Abstract

The prevailing treatment stratagem in cancer therapy still challenges the dilemma of a probable metastatic spread following an initial diagnosis. Including an anti-metastatic agent demands a significant focus to overrule the incidence of treatment failures. Adrenergic stimulation underlying the metastatic spread paved the way for beta blockers as a breakthrough in repurposing as an anti-metastatic agent. However, the current treatment approach fails to fully harness the versatile potential of the drug in inhibiting probable metastasis. The beta blockers were seen to show a myriad of grip over the pro-metastatic and prognostic parameters of the patient. Novel interventions in immune therapy, onco-hypertension, surgery-induced stress, induction of apoptosis and angiogenesis inhibition have been used as evidence to interpret our objective of discussing the potential adjuvant role of the drug in the existing anti-cancer regimens.
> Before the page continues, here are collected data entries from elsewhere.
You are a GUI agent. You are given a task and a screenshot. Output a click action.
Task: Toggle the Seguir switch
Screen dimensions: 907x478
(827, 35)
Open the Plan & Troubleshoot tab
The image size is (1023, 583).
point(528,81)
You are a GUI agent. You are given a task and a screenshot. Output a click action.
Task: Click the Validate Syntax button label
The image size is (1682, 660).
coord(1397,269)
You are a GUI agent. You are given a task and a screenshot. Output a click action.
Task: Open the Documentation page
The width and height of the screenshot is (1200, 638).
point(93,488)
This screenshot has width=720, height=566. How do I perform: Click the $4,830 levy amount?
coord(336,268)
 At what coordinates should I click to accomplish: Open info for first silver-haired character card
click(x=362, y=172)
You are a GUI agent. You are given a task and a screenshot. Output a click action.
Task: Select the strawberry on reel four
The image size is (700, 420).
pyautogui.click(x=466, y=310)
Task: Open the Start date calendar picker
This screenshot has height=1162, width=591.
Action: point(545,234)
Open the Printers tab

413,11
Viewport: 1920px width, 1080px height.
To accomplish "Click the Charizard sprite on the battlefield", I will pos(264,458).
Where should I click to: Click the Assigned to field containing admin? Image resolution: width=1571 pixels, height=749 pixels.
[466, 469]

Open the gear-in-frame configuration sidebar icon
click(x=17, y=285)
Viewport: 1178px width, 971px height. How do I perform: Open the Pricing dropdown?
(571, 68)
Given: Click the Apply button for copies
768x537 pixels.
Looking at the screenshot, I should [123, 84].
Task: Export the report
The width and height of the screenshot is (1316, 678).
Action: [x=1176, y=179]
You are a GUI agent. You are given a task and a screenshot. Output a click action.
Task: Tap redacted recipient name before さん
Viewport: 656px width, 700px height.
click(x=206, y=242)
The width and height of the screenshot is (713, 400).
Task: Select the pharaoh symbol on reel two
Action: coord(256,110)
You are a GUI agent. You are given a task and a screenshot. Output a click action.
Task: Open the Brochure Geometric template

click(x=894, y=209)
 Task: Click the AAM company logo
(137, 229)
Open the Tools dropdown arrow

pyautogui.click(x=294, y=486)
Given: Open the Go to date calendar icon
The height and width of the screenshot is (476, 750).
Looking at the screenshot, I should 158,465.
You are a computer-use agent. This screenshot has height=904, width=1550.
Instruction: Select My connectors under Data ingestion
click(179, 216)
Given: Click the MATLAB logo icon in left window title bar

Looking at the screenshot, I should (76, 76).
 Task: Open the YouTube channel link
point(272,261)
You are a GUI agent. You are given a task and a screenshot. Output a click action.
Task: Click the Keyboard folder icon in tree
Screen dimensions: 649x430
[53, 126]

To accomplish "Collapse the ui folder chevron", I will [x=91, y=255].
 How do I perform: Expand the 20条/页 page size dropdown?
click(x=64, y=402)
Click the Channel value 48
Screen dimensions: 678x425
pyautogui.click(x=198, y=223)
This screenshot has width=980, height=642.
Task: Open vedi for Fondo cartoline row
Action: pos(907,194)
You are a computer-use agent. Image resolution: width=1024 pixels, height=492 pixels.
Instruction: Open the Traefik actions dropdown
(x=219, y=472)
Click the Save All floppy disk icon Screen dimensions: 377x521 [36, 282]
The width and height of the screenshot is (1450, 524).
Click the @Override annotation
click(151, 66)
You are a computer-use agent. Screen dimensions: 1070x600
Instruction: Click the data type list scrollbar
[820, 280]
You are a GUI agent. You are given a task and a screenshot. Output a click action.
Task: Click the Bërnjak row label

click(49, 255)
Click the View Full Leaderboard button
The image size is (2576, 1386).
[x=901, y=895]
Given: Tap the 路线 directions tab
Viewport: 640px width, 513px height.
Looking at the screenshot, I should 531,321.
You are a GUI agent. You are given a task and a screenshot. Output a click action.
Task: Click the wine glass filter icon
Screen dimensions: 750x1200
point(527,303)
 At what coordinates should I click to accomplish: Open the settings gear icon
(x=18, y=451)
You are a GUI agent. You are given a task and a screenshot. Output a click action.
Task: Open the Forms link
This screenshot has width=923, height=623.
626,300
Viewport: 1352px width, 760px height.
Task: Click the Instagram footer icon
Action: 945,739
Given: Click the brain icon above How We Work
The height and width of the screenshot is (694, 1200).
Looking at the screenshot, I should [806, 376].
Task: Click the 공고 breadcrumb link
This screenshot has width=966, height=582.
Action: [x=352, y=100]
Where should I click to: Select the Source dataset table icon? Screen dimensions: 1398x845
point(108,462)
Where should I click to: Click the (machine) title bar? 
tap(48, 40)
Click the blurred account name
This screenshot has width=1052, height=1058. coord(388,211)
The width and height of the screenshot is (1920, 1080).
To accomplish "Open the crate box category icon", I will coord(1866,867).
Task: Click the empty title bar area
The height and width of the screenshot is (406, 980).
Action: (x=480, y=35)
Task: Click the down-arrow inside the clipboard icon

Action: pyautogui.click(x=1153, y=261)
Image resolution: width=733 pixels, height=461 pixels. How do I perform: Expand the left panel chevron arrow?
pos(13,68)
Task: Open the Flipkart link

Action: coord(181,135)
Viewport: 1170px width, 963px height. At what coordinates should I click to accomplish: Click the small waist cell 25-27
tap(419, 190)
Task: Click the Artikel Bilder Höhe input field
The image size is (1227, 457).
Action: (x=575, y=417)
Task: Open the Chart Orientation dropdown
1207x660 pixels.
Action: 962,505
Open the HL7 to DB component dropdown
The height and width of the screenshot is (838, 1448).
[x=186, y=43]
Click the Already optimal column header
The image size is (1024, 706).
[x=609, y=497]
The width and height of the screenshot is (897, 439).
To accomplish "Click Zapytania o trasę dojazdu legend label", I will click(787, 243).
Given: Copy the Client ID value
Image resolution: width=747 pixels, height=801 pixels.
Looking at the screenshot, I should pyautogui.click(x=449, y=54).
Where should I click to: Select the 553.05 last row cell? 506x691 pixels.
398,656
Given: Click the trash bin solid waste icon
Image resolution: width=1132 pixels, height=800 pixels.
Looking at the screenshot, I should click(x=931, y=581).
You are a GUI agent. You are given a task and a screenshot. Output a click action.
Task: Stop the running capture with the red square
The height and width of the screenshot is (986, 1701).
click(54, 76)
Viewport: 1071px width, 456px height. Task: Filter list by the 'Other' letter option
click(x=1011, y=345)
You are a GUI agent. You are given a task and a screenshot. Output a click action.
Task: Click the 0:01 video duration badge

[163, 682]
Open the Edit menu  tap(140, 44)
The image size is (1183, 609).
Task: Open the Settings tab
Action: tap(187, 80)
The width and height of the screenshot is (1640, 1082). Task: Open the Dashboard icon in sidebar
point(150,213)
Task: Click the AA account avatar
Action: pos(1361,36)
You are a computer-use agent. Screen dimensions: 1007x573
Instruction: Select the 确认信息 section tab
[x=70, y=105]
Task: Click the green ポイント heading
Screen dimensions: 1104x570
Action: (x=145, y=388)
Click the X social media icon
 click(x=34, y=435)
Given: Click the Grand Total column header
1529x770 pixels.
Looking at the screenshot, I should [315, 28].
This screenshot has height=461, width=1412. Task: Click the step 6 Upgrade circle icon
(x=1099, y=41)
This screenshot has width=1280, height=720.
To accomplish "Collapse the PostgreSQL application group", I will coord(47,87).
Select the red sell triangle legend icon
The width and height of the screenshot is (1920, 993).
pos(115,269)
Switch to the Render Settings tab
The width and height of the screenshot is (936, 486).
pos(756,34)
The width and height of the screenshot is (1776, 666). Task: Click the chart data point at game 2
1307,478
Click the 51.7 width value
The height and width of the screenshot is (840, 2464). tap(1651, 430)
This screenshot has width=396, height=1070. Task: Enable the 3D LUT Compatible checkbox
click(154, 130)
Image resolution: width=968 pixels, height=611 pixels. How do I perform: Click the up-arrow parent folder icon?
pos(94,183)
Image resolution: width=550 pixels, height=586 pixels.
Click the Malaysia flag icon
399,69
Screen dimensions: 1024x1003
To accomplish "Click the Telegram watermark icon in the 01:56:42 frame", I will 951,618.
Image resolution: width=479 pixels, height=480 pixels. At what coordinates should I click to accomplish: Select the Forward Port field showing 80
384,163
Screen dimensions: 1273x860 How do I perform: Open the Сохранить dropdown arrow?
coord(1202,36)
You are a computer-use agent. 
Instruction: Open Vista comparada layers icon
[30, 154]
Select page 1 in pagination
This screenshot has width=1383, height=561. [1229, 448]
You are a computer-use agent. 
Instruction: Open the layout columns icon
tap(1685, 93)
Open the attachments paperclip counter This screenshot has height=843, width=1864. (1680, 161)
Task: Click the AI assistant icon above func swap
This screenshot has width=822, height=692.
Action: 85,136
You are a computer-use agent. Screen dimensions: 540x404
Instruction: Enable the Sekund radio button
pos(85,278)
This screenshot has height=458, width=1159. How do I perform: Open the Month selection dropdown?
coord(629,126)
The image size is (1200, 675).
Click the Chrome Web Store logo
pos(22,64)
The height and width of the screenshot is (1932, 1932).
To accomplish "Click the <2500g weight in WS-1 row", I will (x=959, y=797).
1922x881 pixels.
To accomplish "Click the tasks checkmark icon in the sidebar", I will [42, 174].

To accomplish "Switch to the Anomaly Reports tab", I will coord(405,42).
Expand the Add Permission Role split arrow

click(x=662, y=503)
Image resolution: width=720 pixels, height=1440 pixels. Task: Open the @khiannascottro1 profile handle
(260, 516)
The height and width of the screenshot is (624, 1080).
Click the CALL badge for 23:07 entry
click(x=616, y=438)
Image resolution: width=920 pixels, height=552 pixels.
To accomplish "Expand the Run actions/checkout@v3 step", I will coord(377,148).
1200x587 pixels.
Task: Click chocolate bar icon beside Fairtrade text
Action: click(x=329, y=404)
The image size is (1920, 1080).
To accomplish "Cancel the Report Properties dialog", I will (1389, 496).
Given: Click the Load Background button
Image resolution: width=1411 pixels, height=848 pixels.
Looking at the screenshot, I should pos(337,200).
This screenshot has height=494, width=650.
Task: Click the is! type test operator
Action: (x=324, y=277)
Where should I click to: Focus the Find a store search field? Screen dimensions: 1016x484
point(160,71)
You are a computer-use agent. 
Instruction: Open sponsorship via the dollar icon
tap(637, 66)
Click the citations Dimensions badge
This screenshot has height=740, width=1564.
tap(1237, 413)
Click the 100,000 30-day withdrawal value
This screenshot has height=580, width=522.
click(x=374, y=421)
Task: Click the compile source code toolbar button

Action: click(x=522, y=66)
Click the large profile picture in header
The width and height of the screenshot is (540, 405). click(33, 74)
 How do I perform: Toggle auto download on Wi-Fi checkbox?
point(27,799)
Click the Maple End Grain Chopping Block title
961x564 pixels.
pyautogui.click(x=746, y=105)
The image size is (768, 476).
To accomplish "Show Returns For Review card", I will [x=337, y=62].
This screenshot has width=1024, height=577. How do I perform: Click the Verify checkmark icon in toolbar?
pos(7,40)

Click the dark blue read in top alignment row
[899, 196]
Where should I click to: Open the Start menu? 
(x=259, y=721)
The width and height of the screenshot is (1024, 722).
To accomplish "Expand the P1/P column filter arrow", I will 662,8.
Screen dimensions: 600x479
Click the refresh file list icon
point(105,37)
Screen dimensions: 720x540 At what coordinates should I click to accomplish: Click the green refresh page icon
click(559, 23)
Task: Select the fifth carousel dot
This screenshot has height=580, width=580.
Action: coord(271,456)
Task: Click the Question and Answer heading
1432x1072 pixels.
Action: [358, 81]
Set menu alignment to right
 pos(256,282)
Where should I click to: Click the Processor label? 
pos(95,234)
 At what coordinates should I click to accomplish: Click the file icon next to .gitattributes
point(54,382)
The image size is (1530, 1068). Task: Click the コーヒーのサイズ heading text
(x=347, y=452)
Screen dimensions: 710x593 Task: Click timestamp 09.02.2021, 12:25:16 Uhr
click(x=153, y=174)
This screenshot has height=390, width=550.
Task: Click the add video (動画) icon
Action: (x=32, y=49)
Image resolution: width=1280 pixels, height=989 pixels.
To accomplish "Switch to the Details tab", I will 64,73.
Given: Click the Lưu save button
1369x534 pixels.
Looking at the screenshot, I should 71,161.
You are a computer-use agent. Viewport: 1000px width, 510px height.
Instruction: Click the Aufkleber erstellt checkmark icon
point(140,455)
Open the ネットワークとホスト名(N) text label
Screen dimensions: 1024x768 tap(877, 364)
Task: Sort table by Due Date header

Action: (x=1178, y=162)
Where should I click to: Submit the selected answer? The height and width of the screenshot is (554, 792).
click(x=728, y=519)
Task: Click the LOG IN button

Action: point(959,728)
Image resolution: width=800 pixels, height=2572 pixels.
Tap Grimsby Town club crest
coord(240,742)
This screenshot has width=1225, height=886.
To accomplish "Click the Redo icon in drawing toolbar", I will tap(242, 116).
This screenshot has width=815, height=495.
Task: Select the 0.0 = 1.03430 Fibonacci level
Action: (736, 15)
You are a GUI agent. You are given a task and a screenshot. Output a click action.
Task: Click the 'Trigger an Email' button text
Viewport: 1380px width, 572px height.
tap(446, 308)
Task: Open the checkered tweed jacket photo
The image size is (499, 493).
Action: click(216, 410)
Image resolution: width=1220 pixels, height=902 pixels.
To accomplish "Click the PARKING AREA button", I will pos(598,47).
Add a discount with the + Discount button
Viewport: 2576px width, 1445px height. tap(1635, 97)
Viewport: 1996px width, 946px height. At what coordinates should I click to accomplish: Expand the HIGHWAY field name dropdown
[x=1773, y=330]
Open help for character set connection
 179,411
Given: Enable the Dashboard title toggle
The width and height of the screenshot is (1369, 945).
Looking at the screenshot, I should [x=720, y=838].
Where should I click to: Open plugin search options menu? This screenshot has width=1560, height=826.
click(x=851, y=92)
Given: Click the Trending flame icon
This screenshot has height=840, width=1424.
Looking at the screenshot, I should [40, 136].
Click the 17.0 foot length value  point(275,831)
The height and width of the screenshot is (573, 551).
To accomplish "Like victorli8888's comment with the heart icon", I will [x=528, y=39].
Adding weight to the relative incidence of onco-hypertension as an unavoidable side effect from chemotherapy, the slot for an anti-hypertensive agent is necessitated, and we try to suggest beta-blockers to fill this position. However, pointing out the paucity in the clinical study, we aim to review the current status of beta blockers under this interest to state how the drug should be included as a drug of choice in every patient undergoing cancer treatment.